__Instructions__
A: According to the figure captions, how many amino acids long is the novel sORF that was predicted in silico only?
B: Reproduce the figure captions word for word from "Example of a novel, in" to "predicted by ChemGenome.".

Example of a novel, differentially expressed sORF of 68 amino acids (BARHE0898, frame +3), that was expressed roughly 6.5-fold higher in the induced condition [1]. Peptide evidence supported the longer form of this ORF annotated by Genoscope and Prodigal.

Annotation hierarchy illustration
Figure 4A.

Example of a novel, in silico only predicted sORF of 34 aa. This particular sORF was identified with one single peptide and 4 PSMs and does not overlap with any other annotation. Its expression could be confirmed by PRM; our predominant SCL computation [2] indicated that it is localized to the inner membrane.

Annotation hierarchy illustration
Figure 4B.

A highly expressed pseudogene (RefSeq2015: BH_RS01070, frame -3) annotated as normal CDS (transcription elongation factor NusA) by RefSeq2013, Ensembl, and Genoscope was identified (2244 spectra are mapped to 117 peptides of NusA), which is annotated as pseudogene in RefSeq2015 for unknown reason. There is no experimental evidence for the +8 aa N-terminal extension predicted by ChemGenome.

Annotation hierarchy illustration
Figure 4C.

__Data extract__

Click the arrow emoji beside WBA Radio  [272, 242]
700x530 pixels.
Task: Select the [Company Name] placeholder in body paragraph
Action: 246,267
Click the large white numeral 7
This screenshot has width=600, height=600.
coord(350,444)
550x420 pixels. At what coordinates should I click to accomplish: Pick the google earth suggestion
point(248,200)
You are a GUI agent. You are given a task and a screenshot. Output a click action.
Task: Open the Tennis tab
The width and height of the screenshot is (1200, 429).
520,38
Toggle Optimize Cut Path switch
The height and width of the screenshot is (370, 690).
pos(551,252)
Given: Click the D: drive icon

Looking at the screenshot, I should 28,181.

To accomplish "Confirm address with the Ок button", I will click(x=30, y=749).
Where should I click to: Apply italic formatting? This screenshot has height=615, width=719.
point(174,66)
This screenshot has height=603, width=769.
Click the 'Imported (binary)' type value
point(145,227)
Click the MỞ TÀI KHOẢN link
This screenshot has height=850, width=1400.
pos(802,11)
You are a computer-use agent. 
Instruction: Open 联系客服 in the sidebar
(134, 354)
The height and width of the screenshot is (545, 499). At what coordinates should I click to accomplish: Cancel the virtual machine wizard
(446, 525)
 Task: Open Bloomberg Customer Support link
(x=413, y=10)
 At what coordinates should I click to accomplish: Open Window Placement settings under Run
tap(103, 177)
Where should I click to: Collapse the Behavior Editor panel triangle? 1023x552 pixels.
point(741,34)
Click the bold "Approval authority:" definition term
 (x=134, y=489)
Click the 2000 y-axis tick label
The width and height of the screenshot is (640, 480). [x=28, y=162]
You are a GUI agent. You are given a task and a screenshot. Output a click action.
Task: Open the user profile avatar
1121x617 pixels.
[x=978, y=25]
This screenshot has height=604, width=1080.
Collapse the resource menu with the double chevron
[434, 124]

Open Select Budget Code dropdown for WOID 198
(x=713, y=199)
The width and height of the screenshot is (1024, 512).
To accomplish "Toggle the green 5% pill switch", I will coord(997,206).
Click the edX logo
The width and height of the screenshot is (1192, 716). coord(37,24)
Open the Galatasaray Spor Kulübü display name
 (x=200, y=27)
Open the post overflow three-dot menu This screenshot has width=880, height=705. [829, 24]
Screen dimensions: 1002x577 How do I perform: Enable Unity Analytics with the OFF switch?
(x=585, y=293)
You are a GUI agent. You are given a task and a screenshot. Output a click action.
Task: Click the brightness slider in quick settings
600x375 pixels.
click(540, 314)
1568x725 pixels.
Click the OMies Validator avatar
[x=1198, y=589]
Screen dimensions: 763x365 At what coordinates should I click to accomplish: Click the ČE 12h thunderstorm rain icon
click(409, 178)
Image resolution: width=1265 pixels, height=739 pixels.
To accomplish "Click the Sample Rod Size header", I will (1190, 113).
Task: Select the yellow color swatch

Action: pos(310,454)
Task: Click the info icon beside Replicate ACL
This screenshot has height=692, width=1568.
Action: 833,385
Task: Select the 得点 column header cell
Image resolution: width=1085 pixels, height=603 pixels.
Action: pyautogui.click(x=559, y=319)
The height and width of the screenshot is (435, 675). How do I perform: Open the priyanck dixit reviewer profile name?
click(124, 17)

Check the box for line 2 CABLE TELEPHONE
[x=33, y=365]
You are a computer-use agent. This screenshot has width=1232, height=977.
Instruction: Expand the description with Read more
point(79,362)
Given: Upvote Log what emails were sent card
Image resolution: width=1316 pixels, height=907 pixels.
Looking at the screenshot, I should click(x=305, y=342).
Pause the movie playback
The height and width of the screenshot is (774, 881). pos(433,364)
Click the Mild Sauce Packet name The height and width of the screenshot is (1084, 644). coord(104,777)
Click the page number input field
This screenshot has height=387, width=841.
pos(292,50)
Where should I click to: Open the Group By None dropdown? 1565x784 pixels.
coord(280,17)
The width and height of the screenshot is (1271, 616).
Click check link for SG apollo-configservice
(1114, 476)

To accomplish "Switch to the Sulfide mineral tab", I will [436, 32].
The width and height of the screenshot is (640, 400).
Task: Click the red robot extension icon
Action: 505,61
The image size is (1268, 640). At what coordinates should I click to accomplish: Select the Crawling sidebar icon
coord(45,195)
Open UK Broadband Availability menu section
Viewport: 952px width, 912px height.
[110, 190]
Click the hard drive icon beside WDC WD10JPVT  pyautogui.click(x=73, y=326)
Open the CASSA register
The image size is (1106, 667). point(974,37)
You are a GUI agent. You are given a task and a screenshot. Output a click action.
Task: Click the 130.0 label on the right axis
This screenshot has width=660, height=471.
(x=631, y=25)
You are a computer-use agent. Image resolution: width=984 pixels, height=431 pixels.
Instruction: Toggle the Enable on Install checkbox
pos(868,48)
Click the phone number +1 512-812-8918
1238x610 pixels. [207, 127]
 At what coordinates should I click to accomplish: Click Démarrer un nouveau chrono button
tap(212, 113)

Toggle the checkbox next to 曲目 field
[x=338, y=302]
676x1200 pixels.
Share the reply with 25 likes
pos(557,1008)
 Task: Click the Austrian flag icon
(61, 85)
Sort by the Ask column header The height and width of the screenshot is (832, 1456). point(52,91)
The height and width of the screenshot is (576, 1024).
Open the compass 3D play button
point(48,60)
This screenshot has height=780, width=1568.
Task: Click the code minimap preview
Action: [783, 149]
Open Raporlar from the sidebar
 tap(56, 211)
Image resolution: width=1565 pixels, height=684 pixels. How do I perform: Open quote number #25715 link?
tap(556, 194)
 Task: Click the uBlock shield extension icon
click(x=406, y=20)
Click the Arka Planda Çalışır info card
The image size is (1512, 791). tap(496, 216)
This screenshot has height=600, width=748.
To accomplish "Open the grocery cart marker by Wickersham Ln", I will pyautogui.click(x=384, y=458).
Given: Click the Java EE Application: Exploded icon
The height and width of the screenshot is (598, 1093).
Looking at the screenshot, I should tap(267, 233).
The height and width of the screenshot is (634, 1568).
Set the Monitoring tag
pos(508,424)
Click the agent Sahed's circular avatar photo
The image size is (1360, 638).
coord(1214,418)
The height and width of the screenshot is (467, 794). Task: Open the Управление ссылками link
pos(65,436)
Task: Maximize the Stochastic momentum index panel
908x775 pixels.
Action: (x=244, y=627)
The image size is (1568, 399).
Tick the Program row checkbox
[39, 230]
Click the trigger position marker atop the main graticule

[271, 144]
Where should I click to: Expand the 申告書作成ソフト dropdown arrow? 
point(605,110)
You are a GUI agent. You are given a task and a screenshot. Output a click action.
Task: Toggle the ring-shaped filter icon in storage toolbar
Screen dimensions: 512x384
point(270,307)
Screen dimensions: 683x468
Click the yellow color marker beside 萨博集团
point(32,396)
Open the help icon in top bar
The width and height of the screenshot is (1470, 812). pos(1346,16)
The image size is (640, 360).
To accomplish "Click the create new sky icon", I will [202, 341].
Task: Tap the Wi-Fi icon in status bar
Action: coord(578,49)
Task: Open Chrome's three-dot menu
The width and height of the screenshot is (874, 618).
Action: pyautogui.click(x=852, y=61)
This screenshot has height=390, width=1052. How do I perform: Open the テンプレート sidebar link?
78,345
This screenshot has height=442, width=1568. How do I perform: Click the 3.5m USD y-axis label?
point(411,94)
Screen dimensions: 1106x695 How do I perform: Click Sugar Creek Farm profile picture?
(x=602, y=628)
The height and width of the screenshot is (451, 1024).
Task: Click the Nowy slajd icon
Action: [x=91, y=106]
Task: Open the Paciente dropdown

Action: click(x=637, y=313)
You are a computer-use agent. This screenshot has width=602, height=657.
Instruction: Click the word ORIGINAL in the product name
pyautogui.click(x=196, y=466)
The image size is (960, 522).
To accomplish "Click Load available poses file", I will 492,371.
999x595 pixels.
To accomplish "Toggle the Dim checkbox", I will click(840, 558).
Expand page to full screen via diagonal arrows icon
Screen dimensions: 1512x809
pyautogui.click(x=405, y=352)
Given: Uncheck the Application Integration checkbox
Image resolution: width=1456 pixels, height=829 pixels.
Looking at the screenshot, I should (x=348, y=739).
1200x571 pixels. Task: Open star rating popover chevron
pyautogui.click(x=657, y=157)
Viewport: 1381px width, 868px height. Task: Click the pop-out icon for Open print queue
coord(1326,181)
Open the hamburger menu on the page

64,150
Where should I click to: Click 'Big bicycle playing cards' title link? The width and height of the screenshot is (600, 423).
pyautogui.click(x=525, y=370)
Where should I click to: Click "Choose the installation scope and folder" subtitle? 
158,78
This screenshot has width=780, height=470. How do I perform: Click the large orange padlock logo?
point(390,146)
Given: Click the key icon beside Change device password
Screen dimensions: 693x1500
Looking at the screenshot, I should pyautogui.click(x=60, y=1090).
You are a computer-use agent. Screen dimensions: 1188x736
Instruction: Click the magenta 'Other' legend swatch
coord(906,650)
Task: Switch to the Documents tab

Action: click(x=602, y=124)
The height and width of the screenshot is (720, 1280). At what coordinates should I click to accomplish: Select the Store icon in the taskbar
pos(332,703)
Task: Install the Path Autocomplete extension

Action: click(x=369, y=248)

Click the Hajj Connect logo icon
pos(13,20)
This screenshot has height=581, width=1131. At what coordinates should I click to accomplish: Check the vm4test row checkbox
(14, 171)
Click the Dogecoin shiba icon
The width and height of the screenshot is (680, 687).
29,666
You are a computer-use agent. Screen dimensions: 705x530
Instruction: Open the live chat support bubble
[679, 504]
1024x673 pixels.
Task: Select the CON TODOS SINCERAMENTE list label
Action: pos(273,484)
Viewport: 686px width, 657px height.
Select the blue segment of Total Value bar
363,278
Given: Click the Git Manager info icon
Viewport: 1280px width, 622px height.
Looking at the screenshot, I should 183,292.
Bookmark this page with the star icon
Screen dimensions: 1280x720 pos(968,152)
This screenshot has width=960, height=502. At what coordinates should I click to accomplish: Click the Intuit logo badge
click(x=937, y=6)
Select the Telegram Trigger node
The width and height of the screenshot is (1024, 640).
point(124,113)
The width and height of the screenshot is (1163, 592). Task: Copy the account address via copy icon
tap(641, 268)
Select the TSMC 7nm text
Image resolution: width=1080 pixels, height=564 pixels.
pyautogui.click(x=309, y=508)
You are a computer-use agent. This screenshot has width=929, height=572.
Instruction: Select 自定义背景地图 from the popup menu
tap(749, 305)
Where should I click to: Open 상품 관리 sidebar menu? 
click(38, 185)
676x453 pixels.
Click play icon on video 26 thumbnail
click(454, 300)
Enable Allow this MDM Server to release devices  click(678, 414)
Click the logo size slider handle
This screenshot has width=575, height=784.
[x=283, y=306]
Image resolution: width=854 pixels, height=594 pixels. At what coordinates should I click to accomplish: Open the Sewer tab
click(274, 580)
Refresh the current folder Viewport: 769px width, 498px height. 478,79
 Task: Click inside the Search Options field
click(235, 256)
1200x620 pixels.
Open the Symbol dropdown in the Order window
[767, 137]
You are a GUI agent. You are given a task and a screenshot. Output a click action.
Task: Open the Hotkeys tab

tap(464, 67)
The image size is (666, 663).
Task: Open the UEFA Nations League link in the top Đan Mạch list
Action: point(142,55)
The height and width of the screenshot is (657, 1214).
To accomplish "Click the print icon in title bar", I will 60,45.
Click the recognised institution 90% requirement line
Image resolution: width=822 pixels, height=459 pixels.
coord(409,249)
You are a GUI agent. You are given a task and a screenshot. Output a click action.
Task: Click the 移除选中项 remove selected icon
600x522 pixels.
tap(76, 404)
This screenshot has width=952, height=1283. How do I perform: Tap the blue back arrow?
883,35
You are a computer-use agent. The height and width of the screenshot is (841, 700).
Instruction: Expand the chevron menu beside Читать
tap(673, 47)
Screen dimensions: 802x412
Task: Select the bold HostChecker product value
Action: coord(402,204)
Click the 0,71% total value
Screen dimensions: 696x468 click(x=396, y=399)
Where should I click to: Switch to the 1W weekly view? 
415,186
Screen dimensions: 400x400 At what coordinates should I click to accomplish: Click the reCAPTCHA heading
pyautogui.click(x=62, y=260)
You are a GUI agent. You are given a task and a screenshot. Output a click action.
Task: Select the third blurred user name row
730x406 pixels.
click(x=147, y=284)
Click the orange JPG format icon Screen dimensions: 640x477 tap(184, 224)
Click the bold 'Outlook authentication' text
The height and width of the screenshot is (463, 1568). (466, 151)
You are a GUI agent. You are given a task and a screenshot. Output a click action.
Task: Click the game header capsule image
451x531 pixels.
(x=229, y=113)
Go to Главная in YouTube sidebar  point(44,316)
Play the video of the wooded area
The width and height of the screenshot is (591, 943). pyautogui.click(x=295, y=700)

__Expected responses__
A: 34 amino acids.

B:
Example of a novel, in silico only predicted sORF of 34 aa. This particular sORF was identified with one single peptide and 4 PSMs and does not overlap with any other annotation. Its expression could be confirmed by PRM; our predominant SCL computation [2] indicated that it is localized to the inner membrane.

Annotation hierarchy illustration
Figure 4B.

A highly expressed pseudogene (RefSeq2015: BH_RS01070, frame -3) annotated as normal CDS (transcription elongation factor NusA) by RefSeq2013, Ensembl, and Genoscope was identified (2244 spectra are mapped to 117 peptides of NusA), which is annotated as pseudogene in RefSeq2015 for unknown reason. There is no experimental evidence for the +8 aa N-terminal extension predicted by ChemGenome.